‘Ethnic cleansing 101’ for Israeli high-schoolers

The ever-dogged Max Blumenthal has a deeply disturbing post on his blog about the fact that, when the Israeli security forces destroyed an entire village of (ethnic Palestinian) Israeli civilians in al-Arakib, in the Negev, last week, they bussed in a bunch of Jewish Israeli high-school students to help them perform (and cheer on) that gross act of ethnic cleansing.
As Max writes:

    It is not hard to imagine what lessons the high school students who participated in the leveling of al-Arakib took from their experience, nor is it especially difficult to predict what sort of citizens they will become once they reach adulthood. Not only are they being indoctrinated to swear blind allegiance to the military, they are learning to treat the Arab outclass as less than human…
    [T]he scenes from al-Arakib, from the demolished homes to the uprooted gardens to the grinning teens who joined the mayhem, can be viewed as much more than the destruction of a village. They are snapshots of the phenomenon that is laying Israeli society as a whole to waste.

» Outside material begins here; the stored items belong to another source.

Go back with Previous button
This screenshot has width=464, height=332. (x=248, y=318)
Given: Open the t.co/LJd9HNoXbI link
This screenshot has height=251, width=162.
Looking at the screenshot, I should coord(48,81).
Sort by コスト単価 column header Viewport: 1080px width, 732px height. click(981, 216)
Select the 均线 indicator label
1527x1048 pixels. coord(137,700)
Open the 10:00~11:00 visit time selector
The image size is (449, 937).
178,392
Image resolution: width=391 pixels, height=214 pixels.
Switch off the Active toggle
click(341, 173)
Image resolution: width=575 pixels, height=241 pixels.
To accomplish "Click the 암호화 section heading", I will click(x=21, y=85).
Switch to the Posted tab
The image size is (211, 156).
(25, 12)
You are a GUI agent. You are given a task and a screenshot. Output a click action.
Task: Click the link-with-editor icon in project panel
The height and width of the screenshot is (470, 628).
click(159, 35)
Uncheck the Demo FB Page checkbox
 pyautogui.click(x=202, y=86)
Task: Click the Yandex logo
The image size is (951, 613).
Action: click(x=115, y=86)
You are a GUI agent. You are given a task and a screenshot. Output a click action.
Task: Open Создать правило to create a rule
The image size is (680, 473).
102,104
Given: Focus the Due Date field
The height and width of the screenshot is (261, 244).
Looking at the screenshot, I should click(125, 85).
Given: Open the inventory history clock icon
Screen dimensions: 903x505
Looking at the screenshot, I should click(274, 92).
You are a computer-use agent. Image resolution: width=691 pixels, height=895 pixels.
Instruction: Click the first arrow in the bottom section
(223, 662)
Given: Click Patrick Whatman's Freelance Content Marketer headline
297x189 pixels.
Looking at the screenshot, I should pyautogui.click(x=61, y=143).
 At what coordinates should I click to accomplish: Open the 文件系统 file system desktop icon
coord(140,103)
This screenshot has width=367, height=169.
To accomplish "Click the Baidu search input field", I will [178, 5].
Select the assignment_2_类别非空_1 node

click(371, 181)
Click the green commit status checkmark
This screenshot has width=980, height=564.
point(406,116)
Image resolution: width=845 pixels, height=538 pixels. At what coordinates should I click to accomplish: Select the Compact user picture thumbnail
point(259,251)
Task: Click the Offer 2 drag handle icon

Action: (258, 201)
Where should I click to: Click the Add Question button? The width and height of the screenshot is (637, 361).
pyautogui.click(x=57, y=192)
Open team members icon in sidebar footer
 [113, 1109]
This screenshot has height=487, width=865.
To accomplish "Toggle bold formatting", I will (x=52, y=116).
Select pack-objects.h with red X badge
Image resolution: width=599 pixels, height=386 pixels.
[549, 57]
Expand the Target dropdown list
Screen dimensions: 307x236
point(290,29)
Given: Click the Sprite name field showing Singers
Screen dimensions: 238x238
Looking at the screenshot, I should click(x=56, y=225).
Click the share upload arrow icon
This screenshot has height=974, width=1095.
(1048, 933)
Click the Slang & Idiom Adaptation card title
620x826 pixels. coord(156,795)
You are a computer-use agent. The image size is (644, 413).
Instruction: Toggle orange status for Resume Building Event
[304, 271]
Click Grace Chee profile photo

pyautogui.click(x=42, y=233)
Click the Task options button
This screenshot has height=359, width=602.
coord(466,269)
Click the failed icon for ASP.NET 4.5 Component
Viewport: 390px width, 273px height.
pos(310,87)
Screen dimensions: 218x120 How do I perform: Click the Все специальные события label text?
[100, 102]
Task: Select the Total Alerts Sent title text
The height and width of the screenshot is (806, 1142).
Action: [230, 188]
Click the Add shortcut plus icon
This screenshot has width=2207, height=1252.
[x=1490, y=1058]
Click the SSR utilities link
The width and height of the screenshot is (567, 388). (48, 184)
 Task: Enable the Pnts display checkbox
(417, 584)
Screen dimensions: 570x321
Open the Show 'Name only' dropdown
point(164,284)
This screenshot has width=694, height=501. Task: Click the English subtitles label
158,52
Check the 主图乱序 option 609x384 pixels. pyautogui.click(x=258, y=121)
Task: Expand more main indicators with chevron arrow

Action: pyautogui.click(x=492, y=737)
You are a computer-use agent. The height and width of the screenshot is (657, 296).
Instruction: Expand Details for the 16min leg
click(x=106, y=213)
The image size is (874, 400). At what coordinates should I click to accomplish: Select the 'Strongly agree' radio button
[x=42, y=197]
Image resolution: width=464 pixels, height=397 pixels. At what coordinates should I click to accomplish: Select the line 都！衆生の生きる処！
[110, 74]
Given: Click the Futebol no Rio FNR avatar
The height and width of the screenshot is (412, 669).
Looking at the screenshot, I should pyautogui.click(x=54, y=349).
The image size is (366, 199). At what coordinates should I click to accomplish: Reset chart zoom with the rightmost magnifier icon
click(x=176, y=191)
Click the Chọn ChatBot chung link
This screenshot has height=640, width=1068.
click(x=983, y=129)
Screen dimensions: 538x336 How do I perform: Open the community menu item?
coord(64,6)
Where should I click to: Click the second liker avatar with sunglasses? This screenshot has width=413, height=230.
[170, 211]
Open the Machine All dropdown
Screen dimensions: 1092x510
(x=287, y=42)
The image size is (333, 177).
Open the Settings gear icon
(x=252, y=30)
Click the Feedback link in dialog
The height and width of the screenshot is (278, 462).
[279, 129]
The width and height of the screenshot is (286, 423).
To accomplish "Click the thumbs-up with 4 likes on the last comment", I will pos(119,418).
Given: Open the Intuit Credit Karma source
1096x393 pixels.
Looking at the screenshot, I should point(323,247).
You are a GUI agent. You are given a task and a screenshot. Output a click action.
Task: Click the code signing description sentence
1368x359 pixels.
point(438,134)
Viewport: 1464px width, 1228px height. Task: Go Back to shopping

Anyway, go over there and see the photos– taken by Ata Abu Madyam of Arab Negev News, and the many links Max has to sources and related materials.

6 thoughts on “‘Ethnic cleansing 101’ for Israeli high-schoolers”

  1. Why is this disturbing? How the hell do you think Israelis turn into such fascist sadists? Do you really think human beings are born that way? Of course not. They have to be educated to it.

  2. Epppie: They didn’t used to go so far. There was more hypocrisy, the tribute that vice pays to virtue. This is going from the Germany of the early 30s to that of the late 30s. This is open, celebrated, peace-time theft and violence against citizens of the high-schoolers’ own state. At one point in their education they were taught that these people had rights. That the state can twist them and it sticks so well is a bad sign.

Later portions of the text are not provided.